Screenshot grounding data
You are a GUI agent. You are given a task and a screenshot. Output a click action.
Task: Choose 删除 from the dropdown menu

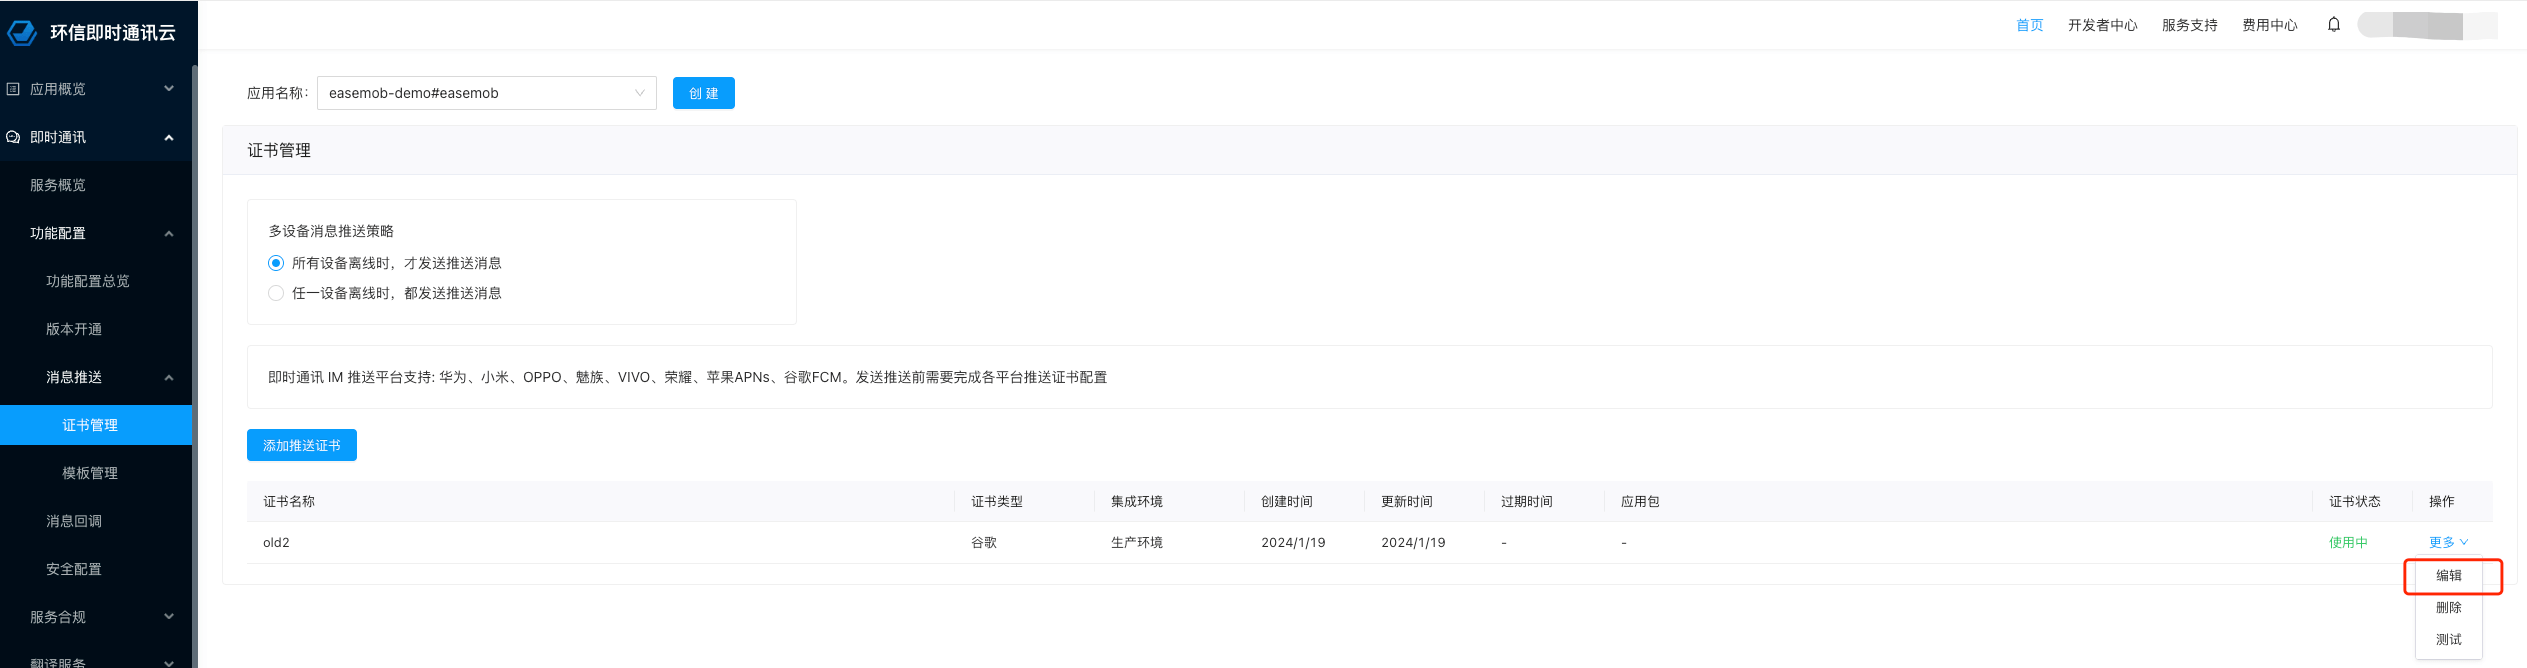pos(2448,607)
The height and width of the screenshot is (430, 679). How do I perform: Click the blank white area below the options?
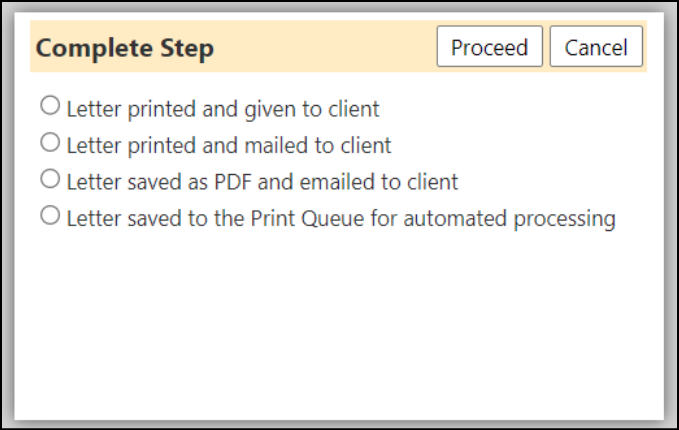coord(339,325)
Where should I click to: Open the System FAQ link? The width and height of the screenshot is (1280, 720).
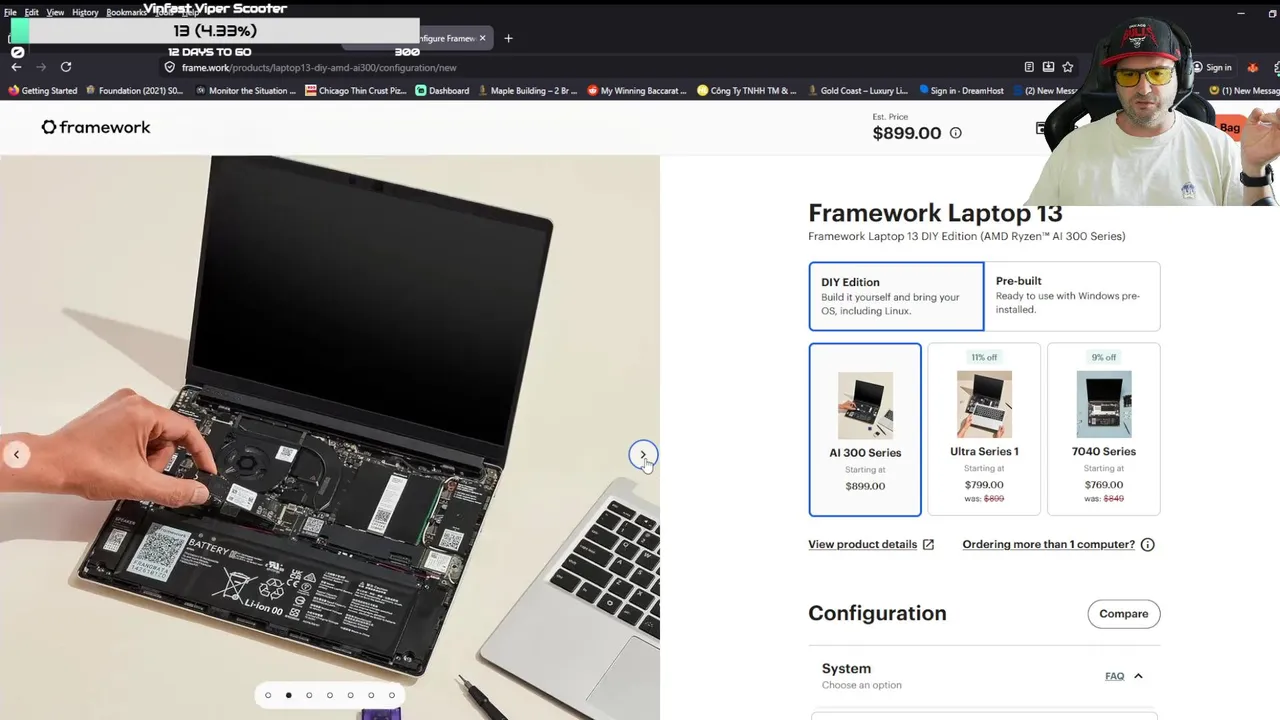(x=1114, y=676)
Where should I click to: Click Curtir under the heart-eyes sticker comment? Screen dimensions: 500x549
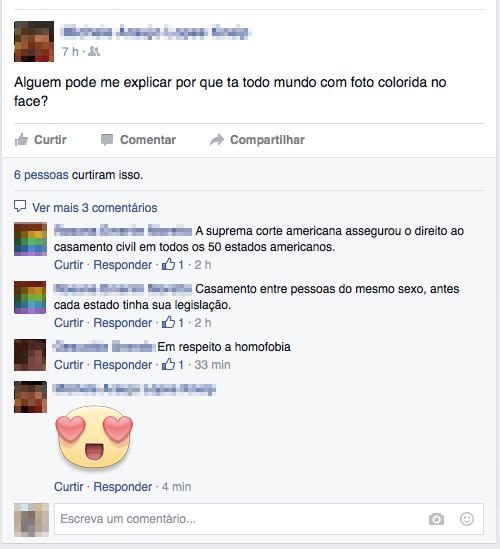pos(69,487)
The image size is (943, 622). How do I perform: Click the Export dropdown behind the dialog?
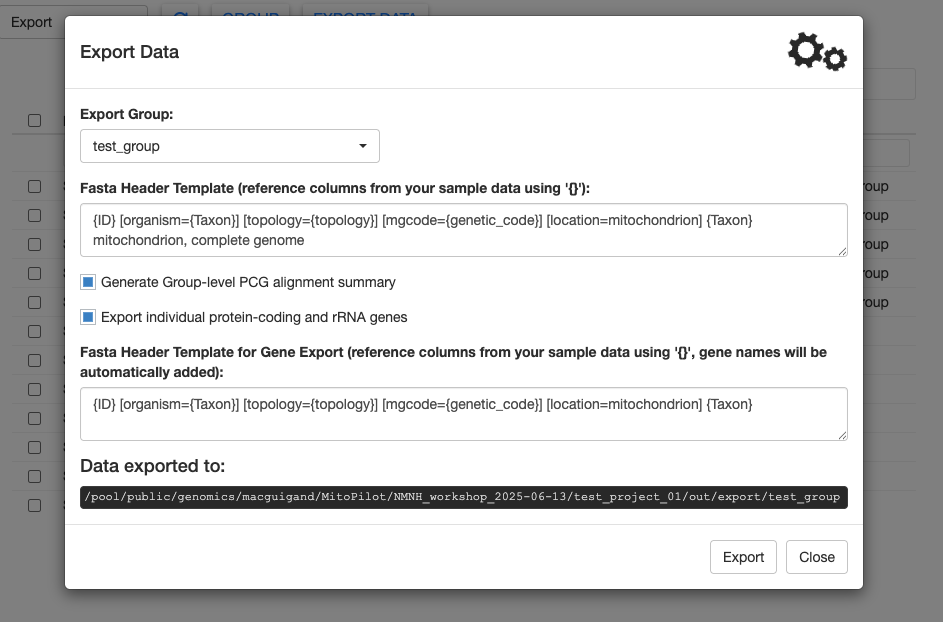33,22
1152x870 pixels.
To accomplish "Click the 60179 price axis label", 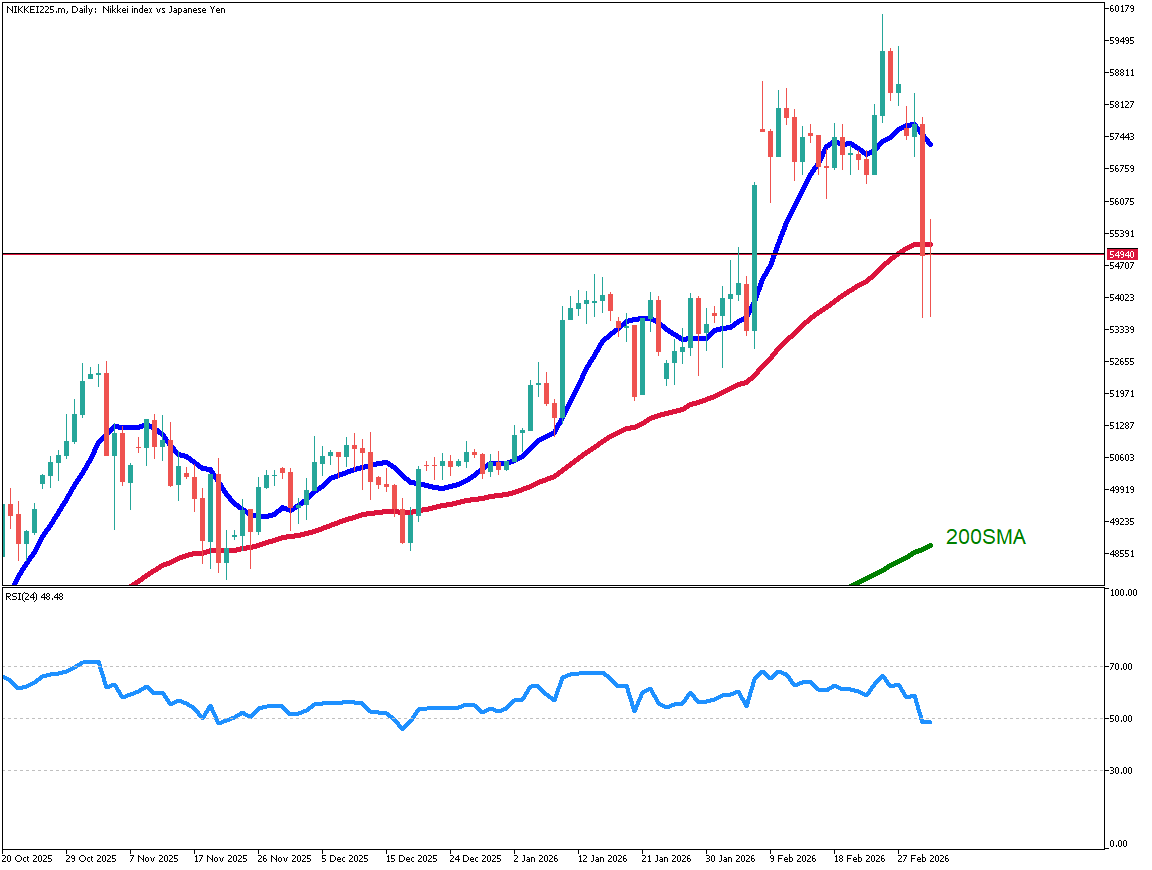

WORK INSTRUCTION: Copy out the entries exactly as they stand, omitting the images.

RESPONSE FOR THIS EXERCISE:
You are a GUI agent. You are given a task and a screenshot. Output a click action.
Task: Choose 删除 from the dropdown menu

pos(2448,607)
The height and width of the screenshot is (430, 679). How do I perform: Click the blank white area below the options?
coord(339,325)
Where should I click to: Open the System FAQ link? The width and height of the screenshot is (1280, 720).
(x=1114, y=676)
Where should I click to: Click Curtir under the heart-eyes sticker comment? Screen dimensions: 500x549
pos(69,487)
The image size is (943, 622). How do I perform: Click the Export dropdown behind the dialog?
33,22
1152x870 pixels.
To accomplish "Click the 60179 price axis label", 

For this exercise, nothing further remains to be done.